● **ASSIGNMENT**: Set the records down again, exactly, without their images.

[[ DATASET, beginning ]]

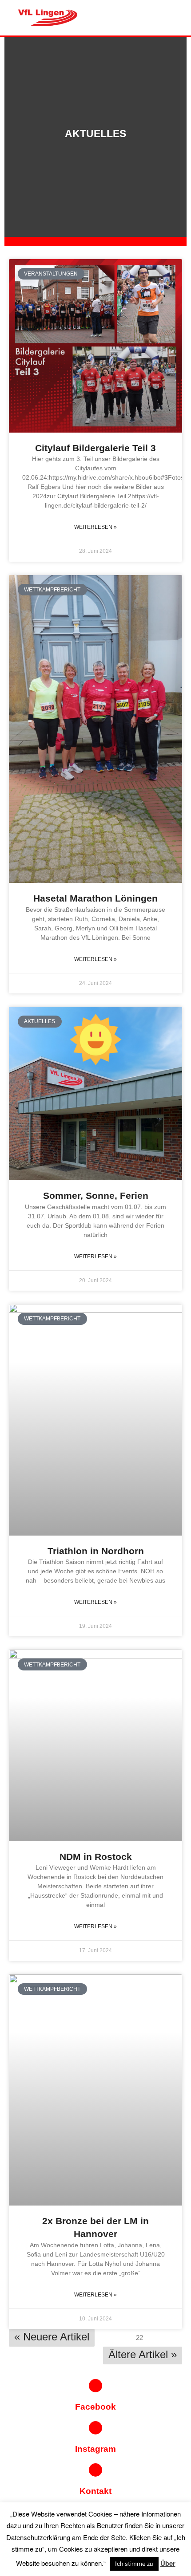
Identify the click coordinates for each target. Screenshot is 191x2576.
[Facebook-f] (95, 2386)
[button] (143, 18)
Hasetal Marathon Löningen (95, 898)
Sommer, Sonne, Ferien (95, 1195)
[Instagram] (95, 2428)
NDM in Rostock (96, 1856)
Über (167, 2563)
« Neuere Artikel (51, 2337)
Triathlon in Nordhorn (96, 1551)
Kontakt (95, 2491)
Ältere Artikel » (142, 2354)
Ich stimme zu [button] (134, 2563)
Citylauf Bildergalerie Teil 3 (95, 448)
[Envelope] (95, 2470)
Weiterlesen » (95, 527)
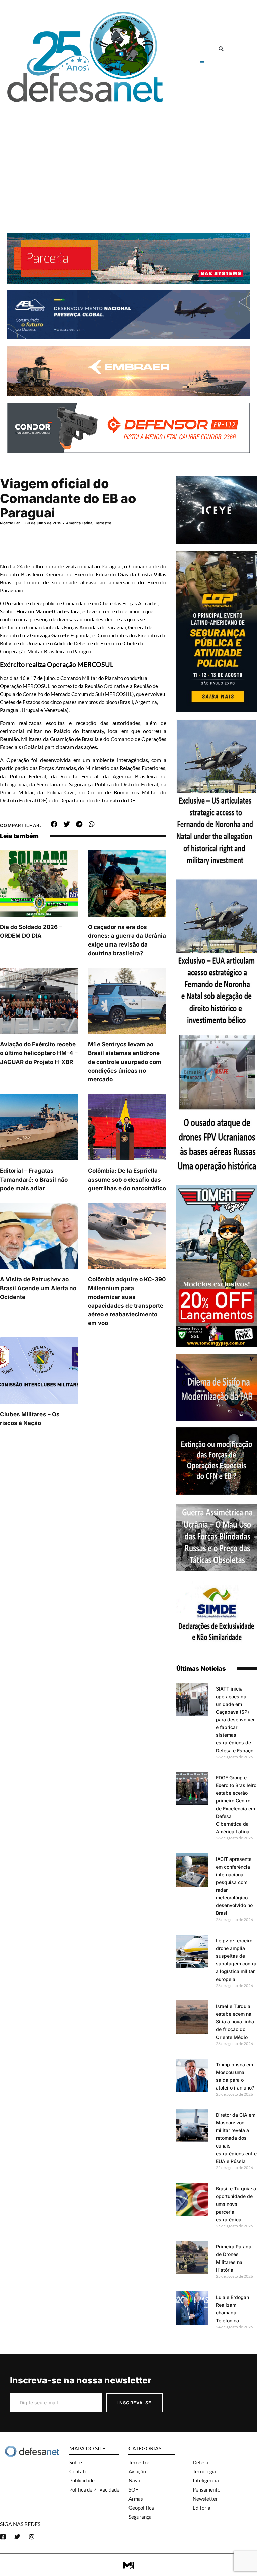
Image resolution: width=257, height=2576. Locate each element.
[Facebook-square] (3, 2537)
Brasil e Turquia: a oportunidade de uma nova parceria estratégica (236, 2204)
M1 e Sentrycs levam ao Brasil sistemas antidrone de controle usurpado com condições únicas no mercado (124, 1062)
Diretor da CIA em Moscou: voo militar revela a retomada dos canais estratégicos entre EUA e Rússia (236, 2138)
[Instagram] (32, 2537)
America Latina (79, 523)
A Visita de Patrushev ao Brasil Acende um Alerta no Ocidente (38, 1288)
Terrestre (103, 523)
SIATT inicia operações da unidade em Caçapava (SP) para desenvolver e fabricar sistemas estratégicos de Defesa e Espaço (235, 1719)
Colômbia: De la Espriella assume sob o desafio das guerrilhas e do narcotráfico (127, 1179)
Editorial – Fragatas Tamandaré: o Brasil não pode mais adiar (34, 1179)
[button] (221, 49)
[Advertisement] (128, 156)
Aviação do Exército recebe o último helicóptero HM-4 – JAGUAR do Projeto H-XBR (39, 1053)
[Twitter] (17, 2537)
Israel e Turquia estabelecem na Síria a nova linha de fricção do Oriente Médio (235, 2021)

[[ DATASET, end ]]

● **YOUR RESPONSE**:
Identify the click coordinates for each target. Screenshot is 191x2576.
[Facebook-f] (95, 2386)
[button] (143, 18)
Hasetal Marathon Löningen (95, 898)
Sommer, Sonne, Ferien (95, 1195)
[Instagram] (95, 2428)
NDM in Rostock (96, 1856)
Über (167, 2563)
« Neuere Artikel (51, 2337)
Triathlon in Nordhorn (96, 1551)
Kontakt (95, 2491)
Ältere Artikel » (142, 2354)
Ich stimme zu [button] (134, 2563)
Citylauf Bildergalerie Teil 3 (95, 448)
[Envelope] (95, 2470)
Weiterlesen » (95, 527)
Image resolution: width=257, height=2576. Locate each element.
[Facebook-square] (3, 2537)
Brasil e Turquia: a oportunidade de uma nova parceria estratégica (236, 2204)
M1 e Sentrycs levam ao Brasil sistemas antidrone de controle usurpado com condições únicas no mercado (124, 1062)
Diretor da CIA em Moscou: voo militar revela a retomada dos canais estratégicos entre EUA e Rússia (236, 2138)
[Instagram] (32, 2537)
America Latina (79, 523)
A Visita de Patrushev ao Brasil Acende um Alerta no Ocidente (38, 1288)
Terrestre (103, 523)
SIATT inicia operações da unidade em Caçapava (SP) para desenvolver e fabricar sistemas estratégicos de Defesa e Espaço (235, 1719)
Colômbia: De la Espriella assume sob o desafio das guerrilhas e do narcotráfico (127, 1179)
Editorial – Fragatas Tamandaré: o Brasil não pode mais adiar (34, 1179)
[button] (221, 49)
[Advertisement] (128, 156)
Aviação do Exército recebe o último helicóptero HM-4 – JAGUAR do Projeto H-XBR (39, 1053)
[Twitter] (17, 2537)
Israel e Turquia estabelecem na Síria a nova linha de fricção do Oriente Médio (235, 2021)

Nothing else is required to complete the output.